0.2.2 (13 August 2025):

Added:

  • First complete tech demo of Raven-avatar.

    • See the GUI apps raven-avatar-settings-editor (completely new postprocessor settings GUI) and raven-avatar-pose-editor (ported from the old THA3 pose editor).
    • The settings editor requires Raven-server to be running.
  • Raven-avatar now has cel-blending and animefx support.


0.2.1 (18 June 2025):

Otherwise the same as 0.2.0 (17 June 2025), but with the TODO cleaned up. Documenting both here.

Added:

  • Raven-server: to provide an animated AI avatar, and to eventually host all AI components.
    • This is a web API server, initially ported and stripped from the discontinued SillyTavern-extras.
      • AGPL license! Affects the raven.server and raven.avatar.pose_editor directories.
      • All other components of Raven remain BSD-licensed.
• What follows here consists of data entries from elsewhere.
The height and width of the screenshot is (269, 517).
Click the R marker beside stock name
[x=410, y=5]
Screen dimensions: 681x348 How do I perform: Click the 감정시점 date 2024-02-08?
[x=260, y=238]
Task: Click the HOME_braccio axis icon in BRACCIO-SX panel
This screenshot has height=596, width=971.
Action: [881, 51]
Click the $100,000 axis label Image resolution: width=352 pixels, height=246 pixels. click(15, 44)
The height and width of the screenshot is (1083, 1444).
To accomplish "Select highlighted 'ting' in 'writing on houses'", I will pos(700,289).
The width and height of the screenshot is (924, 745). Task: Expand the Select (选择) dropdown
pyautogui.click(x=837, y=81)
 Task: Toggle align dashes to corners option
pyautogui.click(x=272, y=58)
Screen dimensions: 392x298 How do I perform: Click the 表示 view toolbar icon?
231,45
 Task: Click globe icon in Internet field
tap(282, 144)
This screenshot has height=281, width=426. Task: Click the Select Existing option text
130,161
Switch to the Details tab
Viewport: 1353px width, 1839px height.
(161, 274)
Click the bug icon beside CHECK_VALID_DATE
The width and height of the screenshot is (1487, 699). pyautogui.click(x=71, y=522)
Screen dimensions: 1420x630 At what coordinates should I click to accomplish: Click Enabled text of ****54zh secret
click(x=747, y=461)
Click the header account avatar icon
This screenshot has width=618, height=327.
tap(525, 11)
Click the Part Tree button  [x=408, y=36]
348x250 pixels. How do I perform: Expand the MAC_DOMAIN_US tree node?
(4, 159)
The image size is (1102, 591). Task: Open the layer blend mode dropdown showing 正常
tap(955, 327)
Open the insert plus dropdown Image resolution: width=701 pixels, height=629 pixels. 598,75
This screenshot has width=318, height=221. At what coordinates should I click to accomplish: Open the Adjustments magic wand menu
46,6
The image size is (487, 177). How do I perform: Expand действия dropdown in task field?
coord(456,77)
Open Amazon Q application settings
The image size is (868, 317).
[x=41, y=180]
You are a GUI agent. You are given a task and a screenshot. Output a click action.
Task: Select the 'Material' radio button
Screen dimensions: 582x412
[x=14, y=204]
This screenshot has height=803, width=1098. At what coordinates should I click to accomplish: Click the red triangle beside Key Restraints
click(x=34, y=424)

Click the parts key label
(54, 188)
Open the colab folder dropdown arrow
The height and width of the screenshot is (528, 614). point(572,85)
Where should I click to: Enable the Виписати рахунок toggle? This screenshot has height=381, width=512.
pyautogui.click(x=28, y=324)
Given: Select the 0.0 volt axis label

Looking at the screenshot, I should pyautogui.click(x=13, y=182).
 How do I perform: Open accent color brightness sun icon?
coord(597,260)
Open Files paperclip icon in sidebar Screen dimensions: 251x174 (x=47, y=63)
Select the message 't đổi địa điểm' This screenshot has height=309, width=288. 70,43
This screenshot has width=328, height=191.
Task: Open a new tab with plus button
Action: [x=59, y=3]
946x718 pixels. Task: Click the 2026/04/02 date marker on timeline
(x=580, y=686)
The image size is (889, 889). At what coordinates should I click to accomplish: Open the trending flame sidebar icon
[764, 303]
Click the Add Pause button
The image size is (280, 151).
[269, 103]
This includes raven.avatar.settings_editor.
    • Pose editor ported from wxPython to DPG, to match the rest of the Raven constellation, and to require only one GUI toolkit.
    • Added in d42d52356d61d290d4d9a1e5ffd0e1b6e0843c61, 22 May 2025. The entrypoint has since moved to raven.server.app.
    • Avatar has new features compared to the old Talkinghead:
      • Lipsync, to new TTS module based on Kokoro-82M.
      • Anime4k upscaling (super-resolution).

0.1.x and older

The project was started in December 2024.

No changelog was maintained.

These versions included only Raven-visualizer.